* [Task to carry out]
All the data should be printed again exactly as written.

* [Supplied data]
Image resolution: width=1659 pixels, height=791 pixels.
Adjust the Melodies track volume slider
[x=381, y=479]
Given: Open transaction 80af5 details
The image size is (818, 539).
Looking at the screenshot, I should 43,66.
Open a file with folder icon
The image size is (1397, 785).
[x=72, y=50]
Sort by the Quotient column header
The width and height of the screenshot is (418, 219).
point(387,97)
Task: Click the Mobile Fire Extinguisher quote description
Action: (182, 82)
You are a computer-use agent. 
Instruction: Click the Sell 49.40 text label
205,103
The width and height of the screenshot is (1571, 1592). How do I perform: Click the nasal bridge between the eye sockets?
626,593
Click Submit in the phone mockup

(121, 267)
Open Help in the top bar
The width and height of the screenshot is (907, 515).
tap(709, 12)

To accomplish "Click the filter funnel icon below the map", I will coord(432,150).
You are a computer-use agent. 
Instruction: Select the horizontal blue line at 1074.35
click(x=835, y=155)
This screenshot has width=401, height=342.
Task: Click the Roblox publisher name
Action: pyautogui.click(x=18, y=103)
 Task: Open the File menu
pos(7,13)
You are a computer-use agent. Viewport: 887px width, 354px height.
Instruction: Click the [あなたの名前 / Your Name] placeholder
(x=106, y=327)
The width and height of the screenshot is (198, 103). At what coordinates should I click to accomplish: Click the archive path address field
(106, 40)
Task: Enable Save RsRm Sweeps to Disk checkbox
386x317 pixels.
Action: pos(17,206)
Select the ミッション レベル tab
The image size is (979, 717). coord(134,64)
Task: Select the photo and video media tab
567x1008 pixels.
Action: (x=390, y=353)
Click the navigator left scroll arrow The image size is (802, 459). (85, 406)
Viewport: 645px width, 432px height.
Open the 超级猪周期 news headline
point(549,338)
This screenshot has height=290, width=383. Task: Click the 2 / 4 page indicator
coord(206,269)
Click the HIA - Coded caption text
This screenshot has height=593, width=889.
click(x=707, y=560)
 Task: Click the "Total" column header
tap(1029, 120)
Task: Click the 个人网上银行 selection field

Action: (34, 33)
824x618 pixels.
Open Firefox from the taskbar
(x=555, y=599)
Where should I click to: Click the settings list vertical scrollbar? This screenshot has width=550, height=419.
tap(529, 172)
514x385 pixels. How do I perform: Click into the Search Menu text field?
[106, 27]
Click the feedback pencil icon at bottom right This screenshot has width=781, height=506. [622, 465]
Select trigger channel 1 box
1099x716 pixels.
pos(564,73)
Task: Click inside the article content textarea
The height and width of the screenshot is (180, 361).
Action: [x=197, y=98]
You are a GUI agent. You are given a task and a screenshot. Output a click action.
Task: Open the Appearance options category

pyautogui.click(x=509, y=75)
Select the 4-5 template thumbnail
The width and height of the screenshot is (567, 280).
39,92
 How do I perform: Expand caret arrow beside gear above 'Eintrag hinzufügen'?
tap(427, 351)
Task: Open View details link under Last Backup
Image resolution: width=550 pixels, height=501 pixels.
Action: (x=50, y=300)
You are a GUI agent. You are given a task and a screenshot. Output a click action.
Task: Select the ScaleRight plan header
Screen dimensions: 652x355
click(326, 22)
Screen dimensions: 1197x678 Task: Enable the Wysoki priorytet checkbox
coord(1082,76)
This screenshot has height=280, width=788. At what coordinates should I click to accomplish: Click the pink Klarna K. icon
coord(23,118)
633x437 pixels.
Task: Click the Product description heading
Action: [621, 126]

* [Written solution]
Image resolution: width=1659 pixels, height=791 pixels.
Adjust the Melodies track volume slider
[x=381, y=479]
Given: Open transaction 80af5 details
The image size is (818, 539).
Looking at the screenshot, I should 43,66.
Open a file with folder icon
The image size is (1397, 785).
[x=72, y=50]
Sort by the Quotient column header
The width and height of the screenshot is (418, 219).
point(387,97)
Task: Click the Mobile Fire Extinguisher quote description
Action: (182, 82)
You are a computer-use agent. 
Instruction: Click the Sell 49.40 text label
205,103
The width and height of the screenshot is (1571, 1592). How do I perform: Click the nasal bridge between the eye sockets?
626,593
Click Submit in the phone mockup

(121, 267)
Open Help in the top bar
The width and height of the screenshot is (907, 515).
tap(709, 12)

To accomplish "Click the filter funnel icon below the map", I will coord(432,150).
You are a computer-use agent. 
Instruction: Select the horizontal blue line at 1074.35
click(x=835, y=155)
This screenshot has width=401, height=342.
Task: Click the Roblox publisher name
Action: pyautogui.click(x=18, y=103)
 Task: Open the File menu
pos(7,13)
You are a computer-use agent. Viewport: 887px width, 354px height.
Instruction: Click the [あなたの名前 / Your Name] placeholder
(x=106, y=327)
The width and height of the screenshot is (198, 103). At what coordinates should I click to accomplish: Click the archive path address field
(106, 40)
Task: Enable Save RsRm Sweeps to Disk checkbox
386x317 pixels.
Action: pos(17,206)
Select the ミッション レベル tab
The image size is (979, 717). coord(134,64)
Task: Select the photo and video media tab
567x1008 pixels.
Action: (x=390, y=353)
Click the navigator left scroll arrow The image size is (802, 459). (85, 406)
Viewport: 645px width, 432px height.
Open the 超级猪周期 news headline
point(549,338)
This screenshot has height=290, width=383. Task: Click the 2 / 4 page indicator
coord(206,269)
Click the HIA - Coded caption text
This screenshot has height=593, width=889.
click(x=707, y=560)
 Task: Click the "Total" column header
tap(1029, 120)
Task: Click the 个人网上银行 selection field

Action: (34, 33)
824x618 pixels.
Open Firefox from the taskbar
(x=555, y=599)
Where should I click to: Click the settings list vertical scrollbar? This screenshot has width=550, height=419.
tap(529, 172)
514x385 pixels. How do I perform: Click into the Search Menu text field?
[106, 27]
Click the feedback pencil icon at bottom right This screenshot has width=781, height=506. [622, 465]
Select trigger channel 1 box
1099x716 pixels.
pos(564,73)
Task: Click inside the article content textarea
The height and width of the screenshot is (180, 361).
Action: [x=197, y=98]
You are a GUI agent. You are given a task and a screenshot. Output a click action.
Task: Open the Appearance options category

pyautogui.click(x=509, y=75)
Select the 4-5 template thumbnail
The width and height of the screenshot is (567, 280).
39,92
 How do I perform: Expand caret arrow beside gear above 'Eintrag hinzufügen'?
tap(427, 351)
Task: Open View details link under Last Backup
Image resolution: width=550 pixels, height=501 pixels.
Action: (x=50, y=300)
You are a GUI agent. You are given a task and a screenshot. Output a click action.
Task: Select the ScaleRight plan header
Screen dimensions: 652x355
click(326, 22)
Screen dimensions: 1197x678 Task: Enable the Wysoki priorytet checkbox
coord(1082,76)
This screenshot has height=280, width=788. At what coordinates should I click to accomplish: Click the pink Klarna K. icon
coord(23,118)
633x437 pixels.
Task: Click the Product description heading
Action: [621, 126]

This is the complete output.